Gelsenkirchen. . Sylvia Fleck, Präsidentin des Sozialgerichts, ist im Bewerberkreis für die Chefposition am Landessozialgericht. Die Auswahl beschäftigt Juristen.

Sylvia Fleck, Präsidentin des Sozialgerichts Gelsenkirchen, hat den nächsten Karriereschritt eingeleitet. Sie hat sich um das Amt der Präsidentin des Landessozialgerichts (LSG) Essen beworben.

Das Justizministerium des Landes hat zwar einen anderen Kandidaten ausgeguckt, musste aber nach einer nicht öffentlichen Verhandlung des hiesigen Verwaltungsgerichts zurückrudern und eine peinliche juristische Niederlage eingestehen. Die Behörde hat bei der Besetzung dieser Stelle, immerhin eines der höchsten Richterpositionen von Nordrhein-Westfalen, schon im Vorfeld so eklatante Fehler begangen, dass es das komplette Verfahren Anfang des Jahres wiederholen will und muss.

Aus Kutschatys Amtszeit

Ein Mann aus den eigenen Reihen sollte den angewärmten Chefsessel einnehmen. Sozialdemokrat Dr. Andreas Christians sollte die noch unter Ex-Justizminister Thomas Kutschaty (SPD) eingestielte Beförderung zugutekommen. Derzeit ist der Volljurist noch Leiter der Abteilung II a des Ministeriums, zuständig für Öffentliches Recht und Zivilrecht.

Genügend geeignete Leute

Und es sieht so aus, als ob er es auch bleiben muss. Denn in der Sozialgerichtsbarkeit ist diese Personalie so umstritten, dass sich drei führende Köpfe dieses Gerichtszweiges, darunter Fleck, entschlossen haben, sich ebenfalls zu bewerben. Sie wollen offenkundig dokumentieren, dass die Sozialgerichte selbst genügend geeignete Leute haben. Christians hat noch nie in diesem Justizzweig gearbeitet. Der oberste Sozialrichter hat aber vor allem die Aufgabe, die überaus komplizierte Spezial-Rechtsprechung fortzuentwickeln.

Vizepräsident Martin Löns (61) hat das Landessozialgericht Essen schon dreimal erfolgreich kommissarisch geleitet, zusammen gerechnet deutlich mehr als ein Jahr. Nun favorisieren ihn seine Kolleginnen und Kollegen auch als offiziellen Präsidenten.
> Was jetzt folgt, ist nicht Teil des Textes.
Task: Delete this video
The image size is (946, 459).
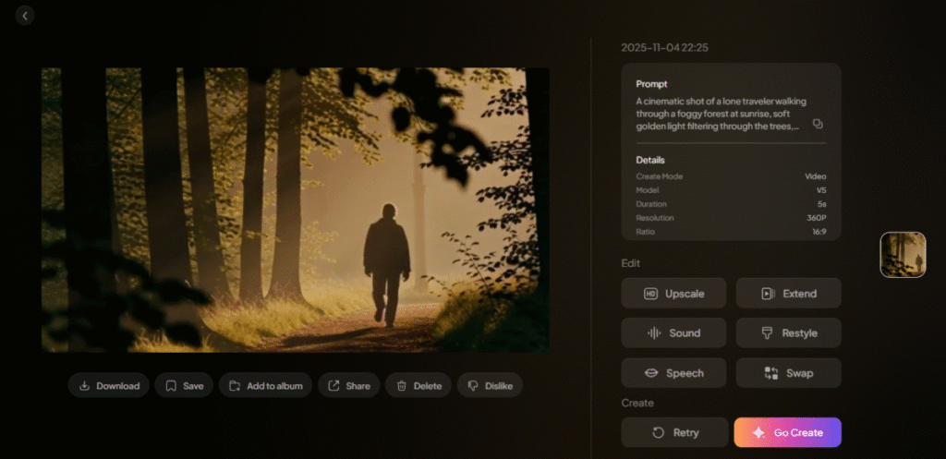Action: [418, 386]
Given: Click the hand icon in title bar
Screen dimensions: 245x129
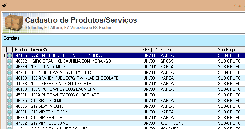Looking at the screenshot, I should [x=4, y=5].
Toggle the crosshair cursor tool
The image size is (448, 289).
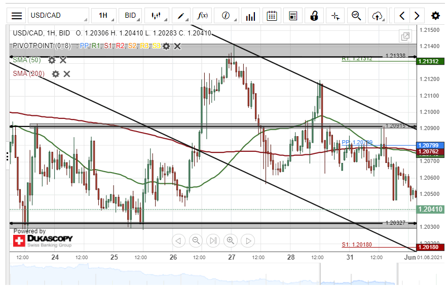tap(335, 16)
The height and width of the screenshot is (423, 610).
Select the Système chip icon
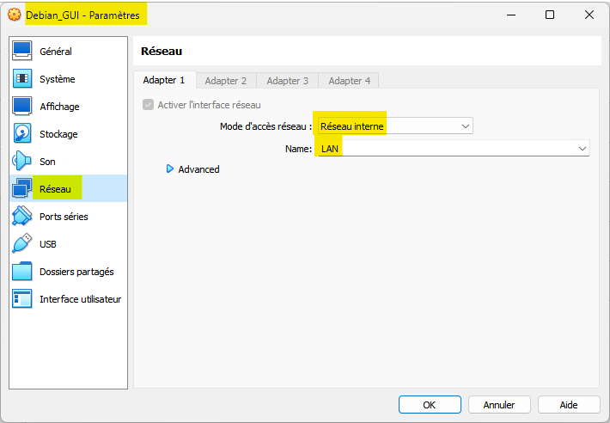click(22, 79)
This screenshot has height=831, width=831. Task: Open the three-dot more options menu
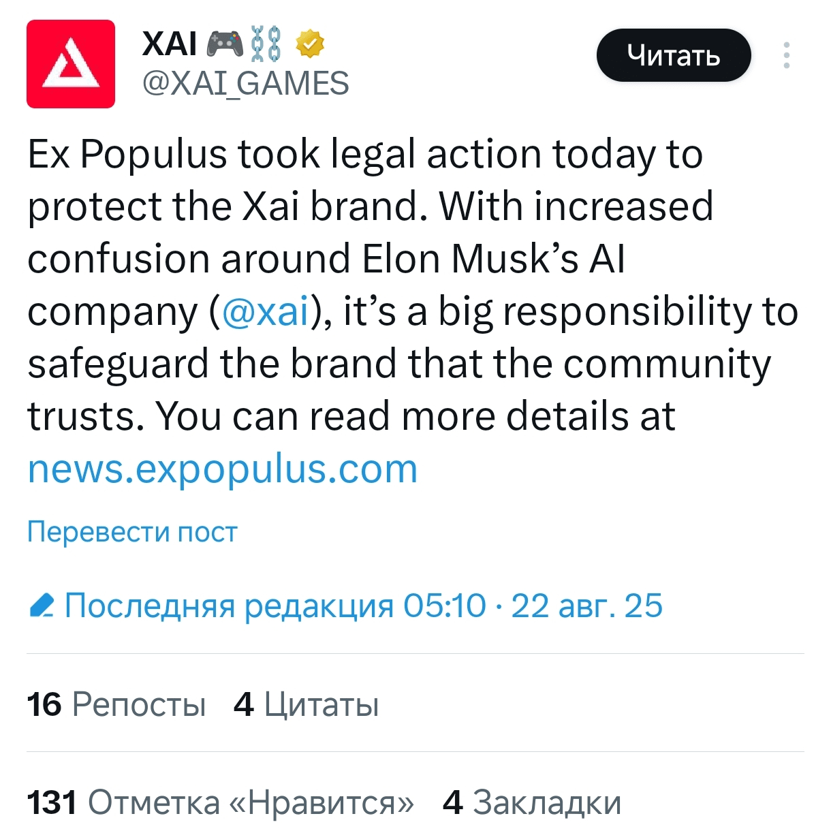click(x=787, y=55)
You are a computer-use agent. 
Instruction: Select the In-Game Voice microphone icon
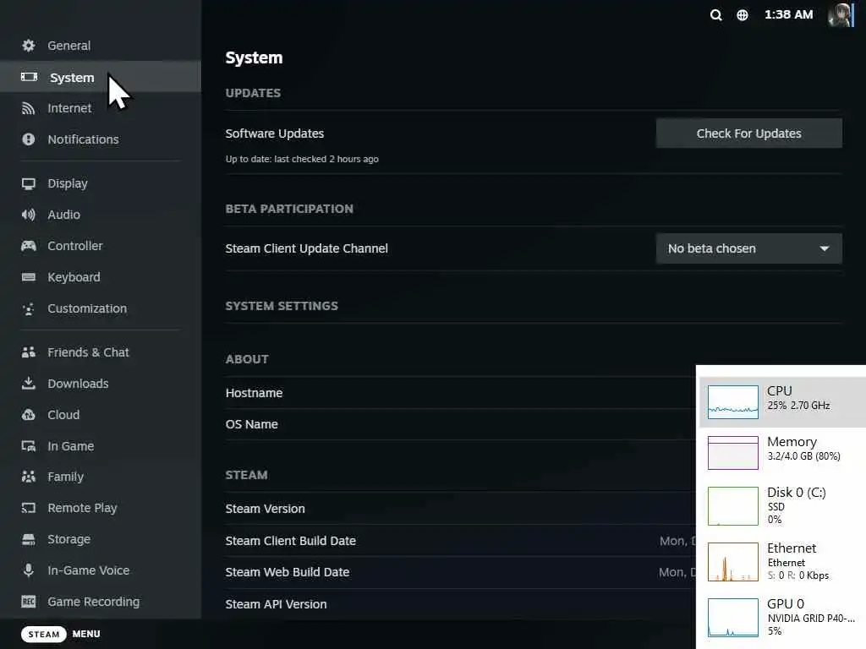click(x=28, y=570)
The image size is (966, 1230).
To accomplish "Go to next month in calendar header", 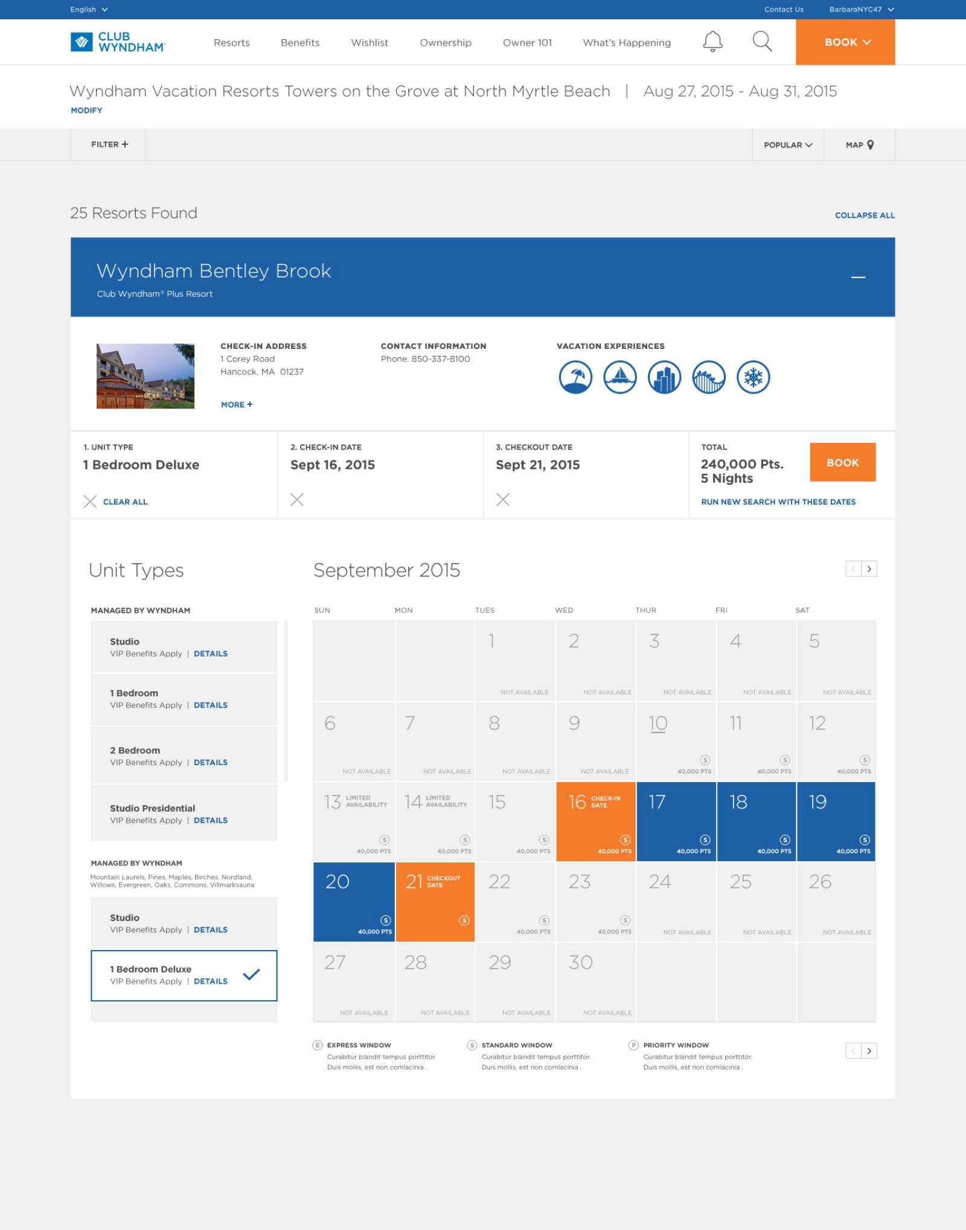I will pyautogui.click(x=869, y=569).
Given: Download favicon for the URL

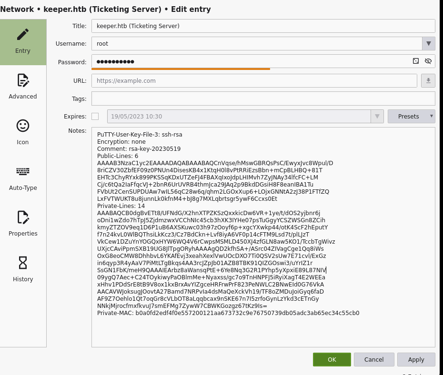Looking at the screenshot, I should pyautogui.click(x=428, y=81).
Er verfügt über eine Spitzenbenotung, ebenso wie seine Mitstreiter.

Auch Sylvia Fleck, einziges CDU-Mitglied im Bewerberfeld, seit zwölf Jahren Präsidentin des Sozialgerichts Gelsenkirchen, rechnet sich augenscheinlich nicht nur deshalb Chancen aus. Auch die Frau aus Oer-Erkenschwick kennt das LSG, war sie dort doch sieben Jahre Richterin. Vergleichbare Qualifikationen hat auch Peter Brückner. Der 59-jährige Duisburger ist seit 15 Jahren Präsident des Sozialgerichts Düsseldorf, war Richter am LSG und Referatsleiter im Ministerium.

Ein grundlegendes Urteil

Löns und Fleck haben gegen die Ernennung Christians um eiligen Rechtsschutz beim Verwaltungsgericht Gelsenkirchen nachgesucht. Der wäre ihnen gewährt worden, hätte das Ministerium nicht diesen Rückzieher gemacht. Die Verwaltungsrichter der 12. Kammer um Prof. Dr. Bernd Andrick zeigten den beteiligten prominenten Richterkollegen auf, dass die Behörde ein grundlegendes Urteil des Verwaltungsgerichts Düsseldorf zu Informationspflichten der obersten Landesorgane nicht beachtet hatte.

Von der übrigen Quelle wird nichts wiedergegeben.